Constructing Single-atom Ni on N-doped Carbon Via Chelation-anchored Strategy for the Hydrogenolysis of Lignin
Tianjin Li1,4, Bo Chen1, Meifang Cao1, Xinping Ouyang1*, Xueqing Qiu2, Changzhi Li3*
1. School of Chemistry and Chemical Engineering, Guangdong Provincial Key Lab of Green Chemical Product Technology, South China University of Technology, Guangzhou 510640, P. R. China.
2 School of Chemical Engineering and Light Industry, Guangdong University of Technology, Guangzhou 510006, P. R. China.

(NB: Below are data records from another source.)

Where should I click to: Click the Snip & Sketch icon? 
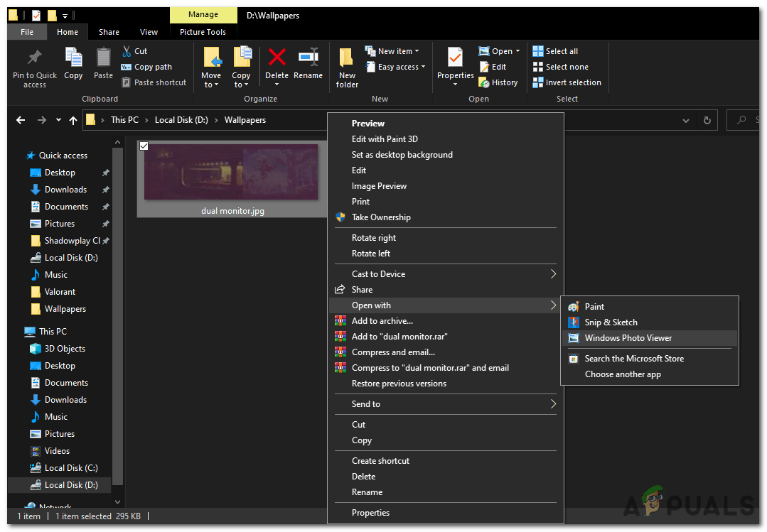pos(573,322)
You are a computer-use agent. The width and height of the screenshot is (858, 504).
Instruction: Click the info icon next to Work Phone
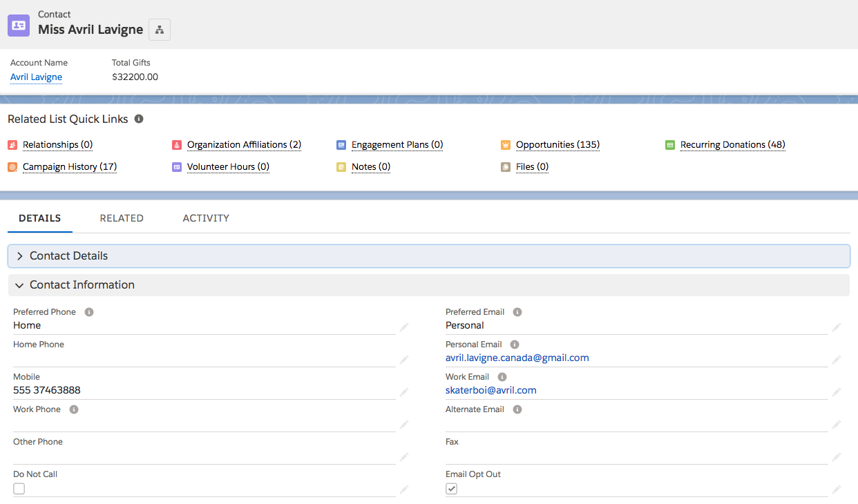74,409
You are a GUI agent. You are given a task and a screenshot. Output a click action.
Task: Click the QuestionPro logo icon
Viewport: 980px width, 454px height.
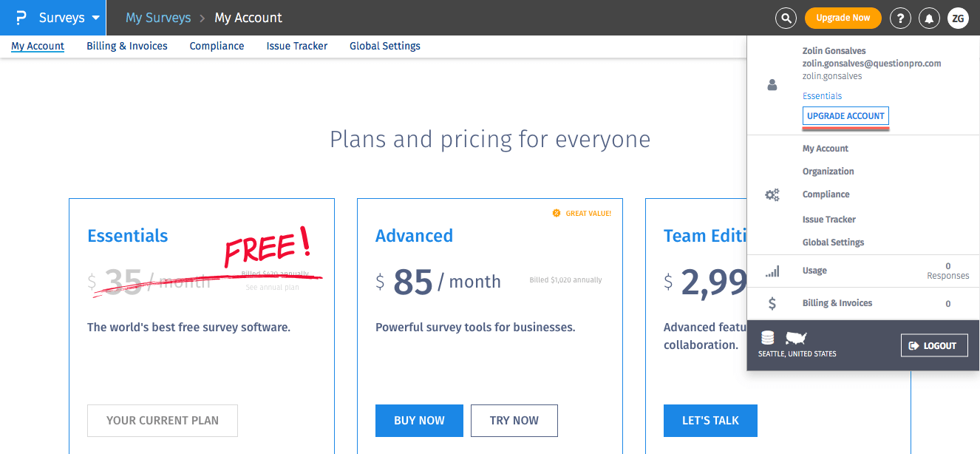tap(21, 18)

3CAS Key Laboratory of Science and Technology on Applied Catalysis, Dalian Institute of Chemical Physics, Dalian 116023, P.R. China.

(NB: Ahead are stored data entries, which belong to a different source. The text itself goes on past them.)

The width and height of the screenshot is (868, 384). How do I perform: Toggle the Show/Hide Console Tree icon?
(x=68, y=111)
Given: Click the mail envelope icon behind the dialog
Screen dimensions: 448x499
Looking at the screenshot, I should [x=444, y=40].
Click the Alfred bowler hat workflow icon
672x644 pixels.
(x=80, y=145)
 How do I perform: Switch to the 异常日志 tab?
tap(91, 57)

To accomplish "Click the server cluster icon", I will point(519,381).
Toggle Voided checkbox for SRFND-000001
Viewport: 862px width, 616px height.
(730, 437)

4Shandong Provincial Key Laboratory of Biomass Gasification Technology, Energy Research Institute, Qilu University of Technology (Shandong Academy of Sciences), Jinan 250014, P.R China.
*Authors to whom any correspondence should be addressed.
E-mail: ceouyang@scut.edu.cn (Xinping Ouyang); licz@dicp.ac.cn (Changzhi Li).
ABSTRACT
The efficient utilization of lignin remains a great challenge due to its complex non-repetitive structure and the lack of efficient catalyst. Herein, a single-atom catalyst Ni@N-C was designed via a facile chelation-anchored strategy. Ni atoms were immobilized on the N-doped carbon carrier by a two-stage pyrolysis of a mixture of D-glucosamine hydrochloride, nickel acetate and melamine. D-glucosamine hydrochloride as a chelating agent prevented the aggregation of Ni2+, and melamine provided enough N to anchor Ni by forming Ni-N4structure. Ni@N-C gave a 31.2% yield of aromatic compounds from lignin hydrogenolysis, which was twice higher than that achieved by Ni cluster catalyst. Based on the experimental and DFT calculation results, the higher activity of Ni@N-C was attributed to its lower H2 dissociation energy and the reduced energy barriers of the transition states. The strategy described opens an efficient green avenue for preparing single-atom catalyst that possesses outstanding activity in lignin depolymerization.